El prestigio de la democracia se juega muy principalmente en las distancias cortas, y quizá deberíamos haber festejado con más ardor que desde hace 30 años nos gobiernan munícipes por gracia de las urnas. El 3 de abril se celebraron sobre todo con actos institucionales y discursos solemnes, que llegan bien poco a la población. También hay un documental de Eduard Torres y la Unió de Periodistes, donde salen a relucir la ilusión y la inexperiencia con que se abordaba el gran cambio, al tiempo que refleja toda la cutrez de aquella estrategia de la tensión con que la derechona se resistía a los nuevos tiempos: la famosa batalla de Valencia.

La Asociación de Vecinos de Benimaclet organizó un encuentro de estos en los que se espera que los novatos de 1979 (ya al borde de la jubilación) recuerden el panorama que se encontraron al acceder a alcaldías y concejalías, donde el franquismo saliente había arrasado como el caballo de Atila. Escuelas de democracia, llamábamos a los Ayuntamientos en unos tiempos en que estaba todo por aprender y también todo por hacer. Y en verdad, la política y la gestión de lo cercano resultaron bancos de pruebas donde se fueron forjando vocaciones y consolidando liderazgos y famas, aunque también acabaron por convertirse en trampolines desde los cuales los aparatos partidistas iban arrojando al vacío exterior a las gentes que no acababan de someterse. ¡Ah, cuánto hemos echado de menos las listas abiertas, justamente en las elecciones locales donde dice bien el tópico que "todo el mundo se conoce"!

En cuanto a los desencantos que pronto nos invadieron, puede que se debieran a que habíamos depositado en los llamados entes locales esperanzas desmedidas.

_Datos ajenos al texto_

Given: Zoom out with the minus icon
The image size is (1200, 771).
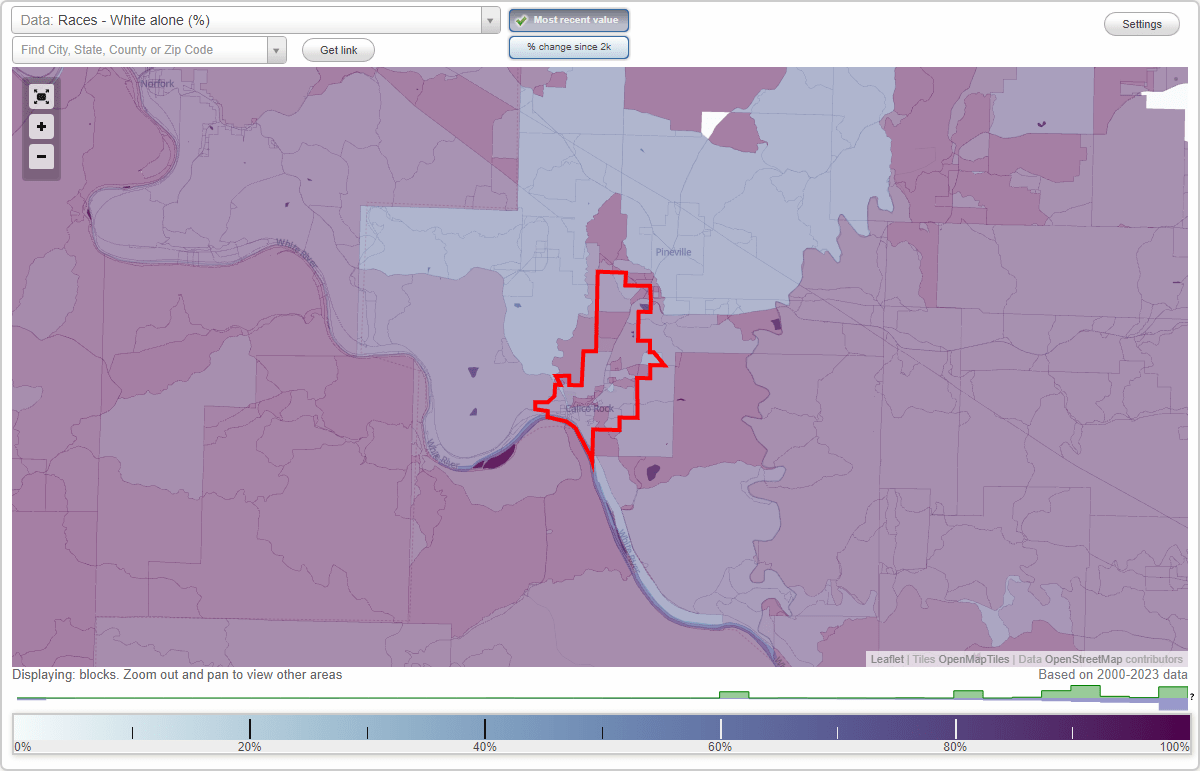Looking at the screenshot, I should (41, 157).
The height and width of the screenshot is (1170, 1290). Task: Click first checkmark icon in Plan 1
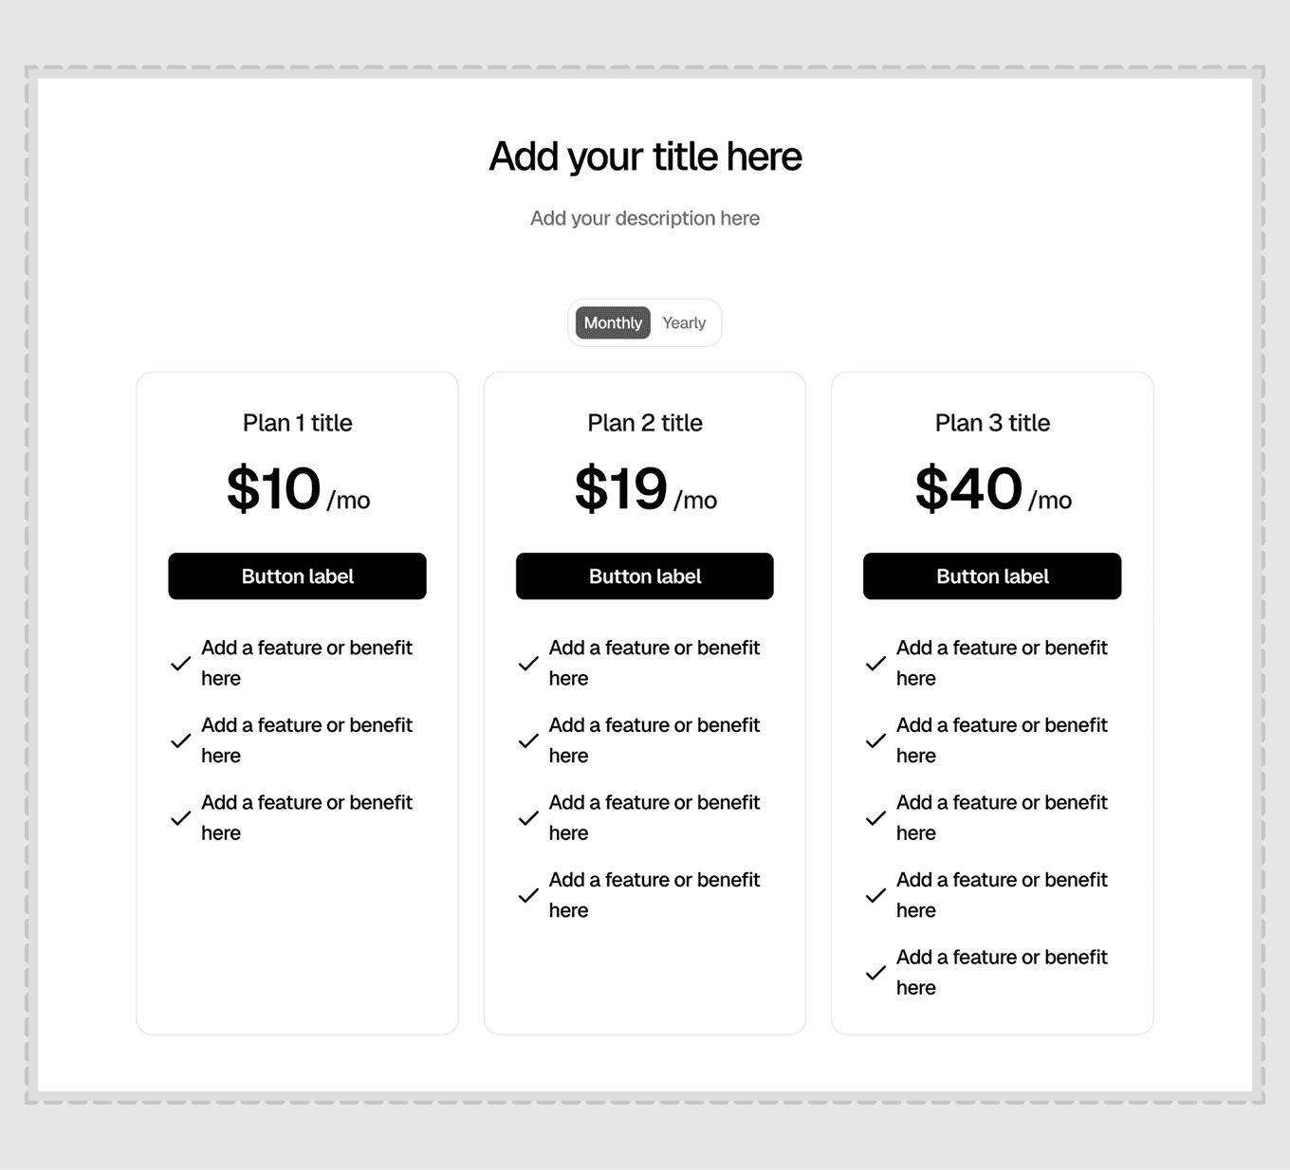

Quizá recuerden que la (poca) prensa progresista del momento interpretó la victoria de la izquierda (tras el batacazo socialista un mes antes, en las generales) como que "se había ganado la batalla de Almansa". En efecto, aquel 25 de abril, mañana hará tres décadas, los consistorios progresistas adoptaron acuerdos que nos parecían importantes y hasta emocionantes en el terreno de lo simbólico: senyeres al balcón, moixeranga, eliminación de generalotes golpistas y caudillos del callejero, pronunciamientos por la lengua... Luego vino la peregrinación estival del presidente (Albiñana, ¿se acuerdan?) de aquella estrafalaria preautonomía, para conseguir que los plenarios se pronunciaran por la vía 151. Lo hicieron muchos, representando a la mayor parte de la población, pero UCD ya había puesto el freno y la marcha atrás y aún dominaba en gran número de pueblos. Los suficientes para que toda aquella movilización quedara en nada. A partir de octubre, otra fecha señalada, el País (Valencià, ¿se acuerdan?) empezó a jugar en segunda división.

Parece que, 30 años después, aún seguimos pidiendo demasiado a los Ayuntamientos, en comparación al reconocimiento legal y financiero que se les otorga. De ellos depende mucho la calidad de vida, y para eso necesitan dineros. Así que las arcas vacías han parecido a muchos una buena excusa para jugar al pelotazo: pinto pinto, gorgorito, arreglo las aceras y me quedo con veinticinco. La crisis del ladrillo ha vuelto a poner sobre el tapete la necesidad de prestar atención a la democracia de proximidad para que no se convierta en corrupción de proximidad. ¿Acaso ganamos en Almansa hace 30 años para que algunos ediles se dejen hoy regalar (por "amiguitos del alma", con o sin bigotes) gayumbos de Armani a medida, que dice Forges?